Tight bounds for k-set agreement with limited-scope failure detectors

Abstract

In a system with limited-scope failure detectors, there are q disjoint clusters of processes such that some correct process in each cluster is never suspected by any process in that cluster. The failure detector class Sx,q satisfies this property all the time, while ♦Sx,q satisfies it eventually. This paper gives the first tight bounds for the k-set agreement task in asynchronous message-passing models augmented with failure detectors from either the Sx,q or ♦Sx,q classes.
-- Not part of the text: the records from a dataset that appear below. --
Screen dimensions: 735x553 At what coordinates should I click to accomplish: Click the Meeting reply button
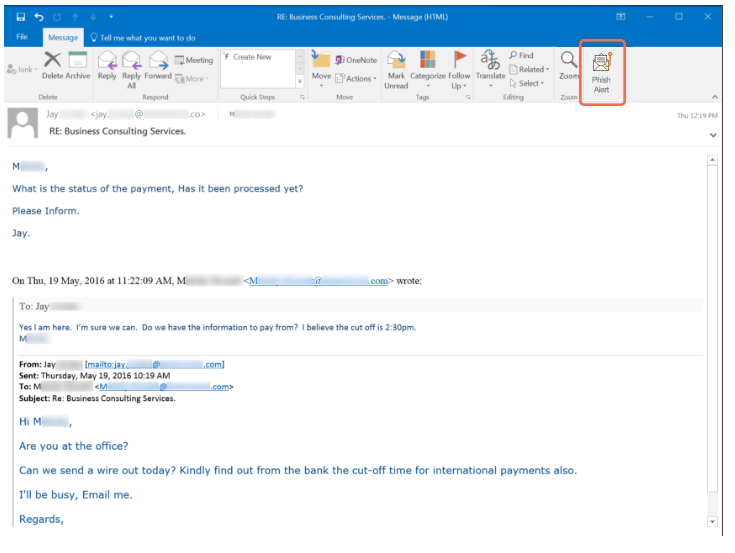point(194,60)
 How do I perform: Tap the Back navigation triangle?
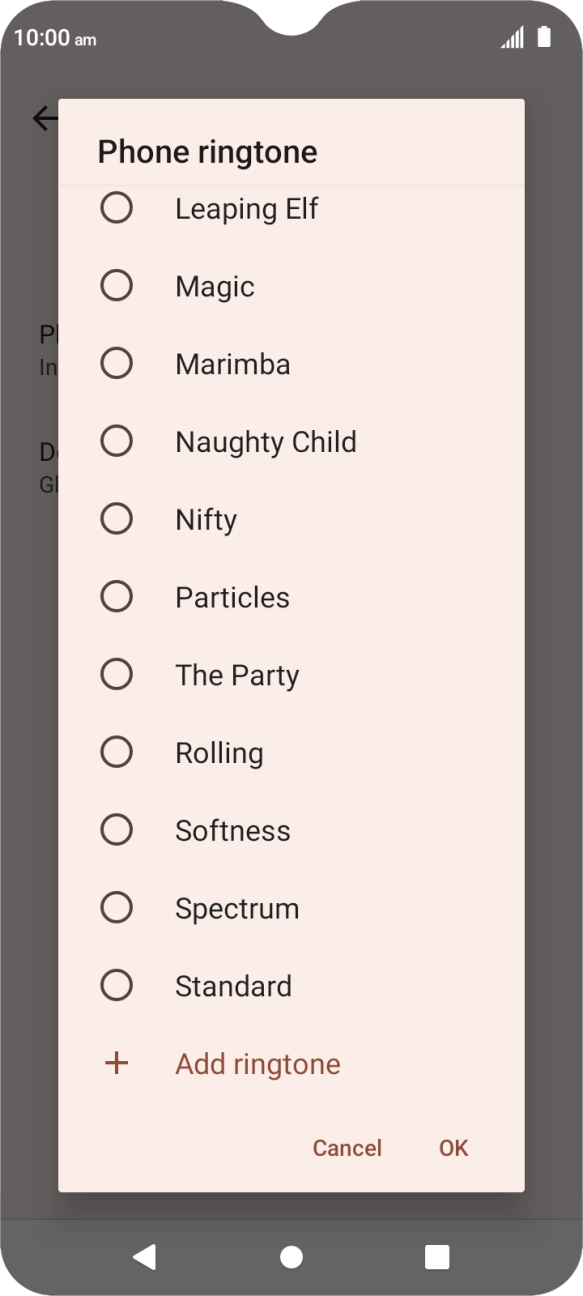[x=145, y=1257]

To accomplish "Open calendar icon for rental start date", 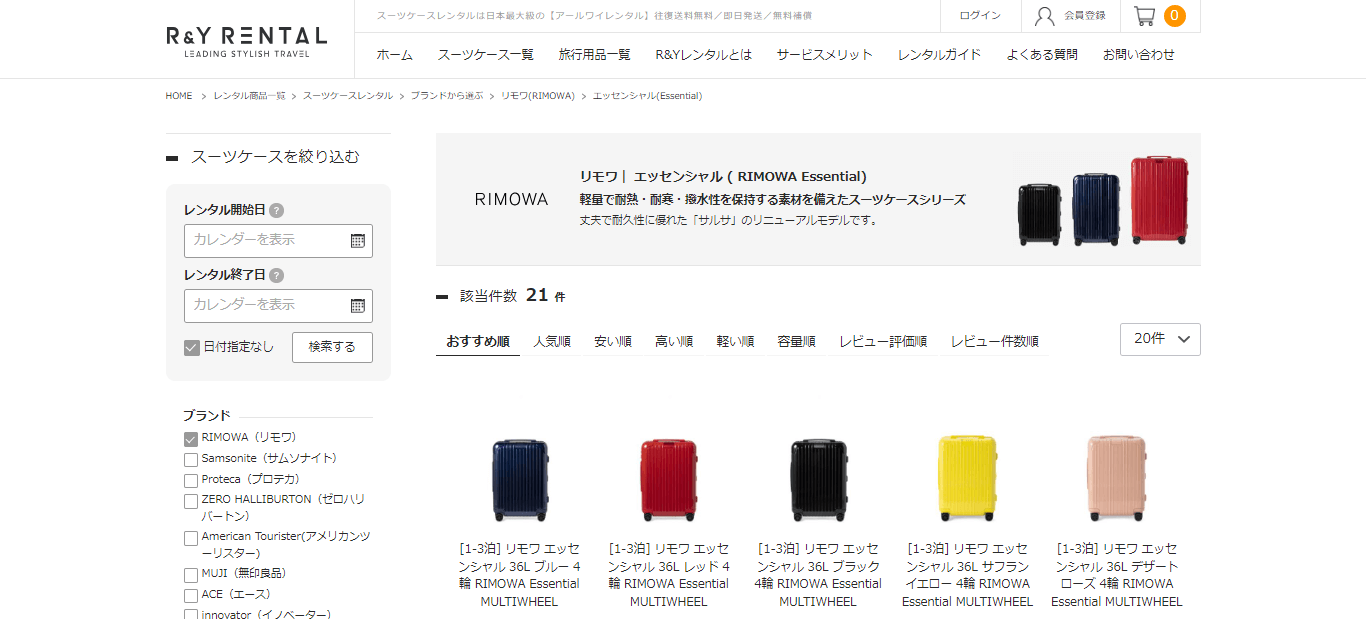I will pyautogui.click(x=358, y=241).
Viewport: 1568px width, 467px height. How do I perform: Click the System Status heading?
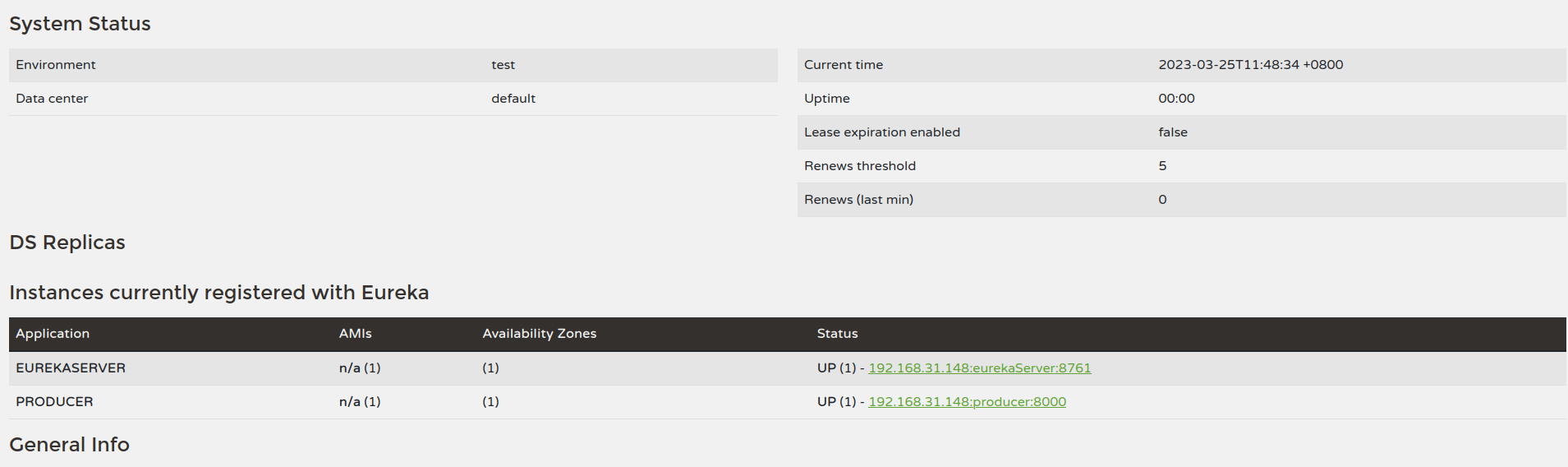80,24
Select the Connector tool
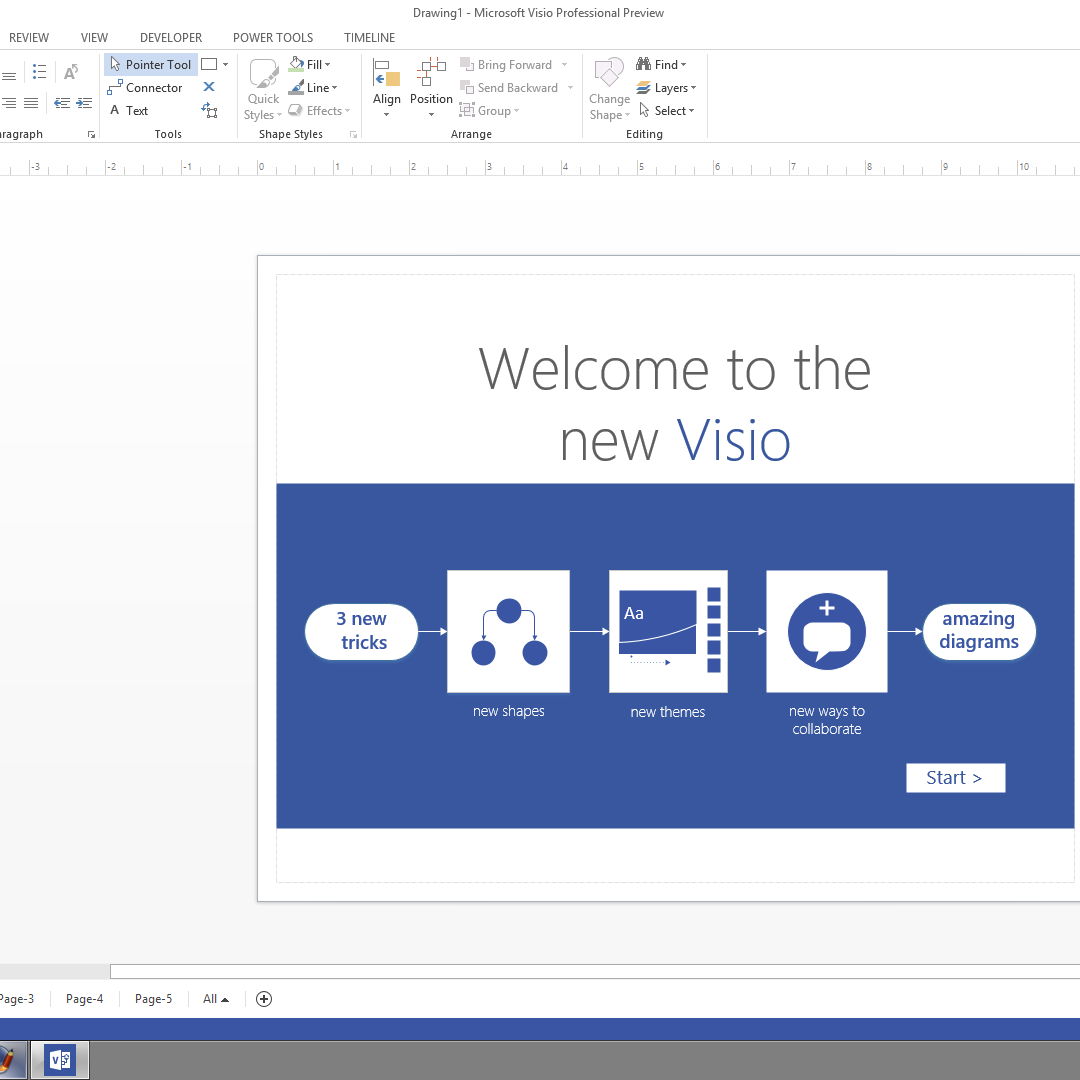Image resolution: width=1080 pixels, height=1080 pixels. 146,87
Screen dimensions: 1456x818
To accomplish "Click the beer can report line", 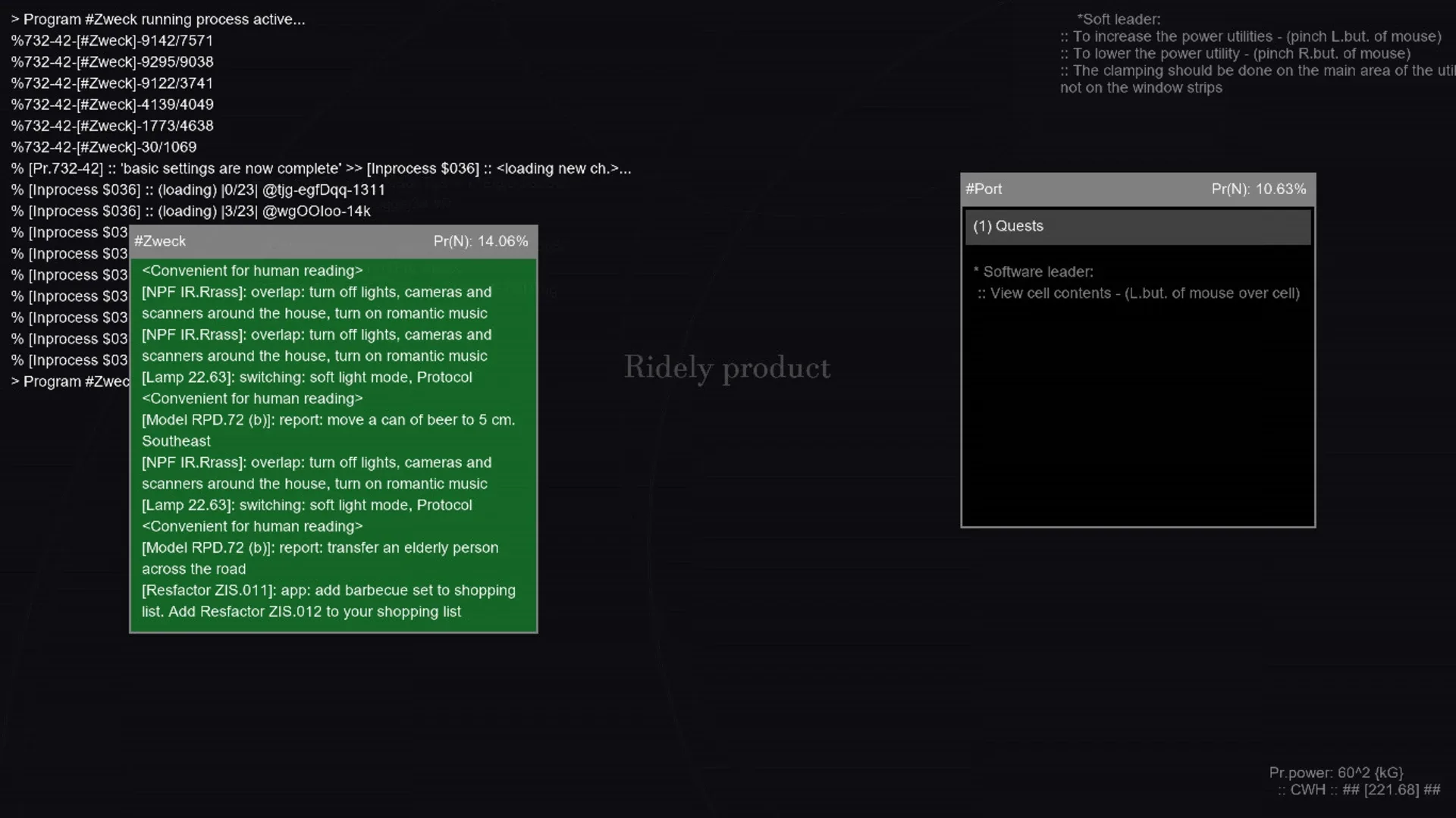I will [328, 421].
For Sx,q, we show that any k-set agreement protocol that tolerates f failures must satisfy f < k+x-q if q < k and f < x otherwise, where x is the combined size of the q disjoint clusters if q < k (or the k largest, otherwise). This result establishes for the first time that the protocol of Mostefaoui and Raynal for the Sx = Sx,1 failure detector is optimal.For ♦Sx,q, we show that any k-set agreement protocol that tolerates f failures must satisfy f < min(n+1/2, k+x-q) if q < k and f < min(n+1/2,x) otherwise, where n + 1 is the total number of processes. We give a novel protocol that matches our lower bound, disproving a conjecture of Mostefaoui and Raynal for the ♦Sx = ♦Sx,1 failure detector.Our lower bounds exploit techniques borrowed from Combinatorial Topology, demonstrating for the first time that this approach is applicable to models that encompass failure detectors.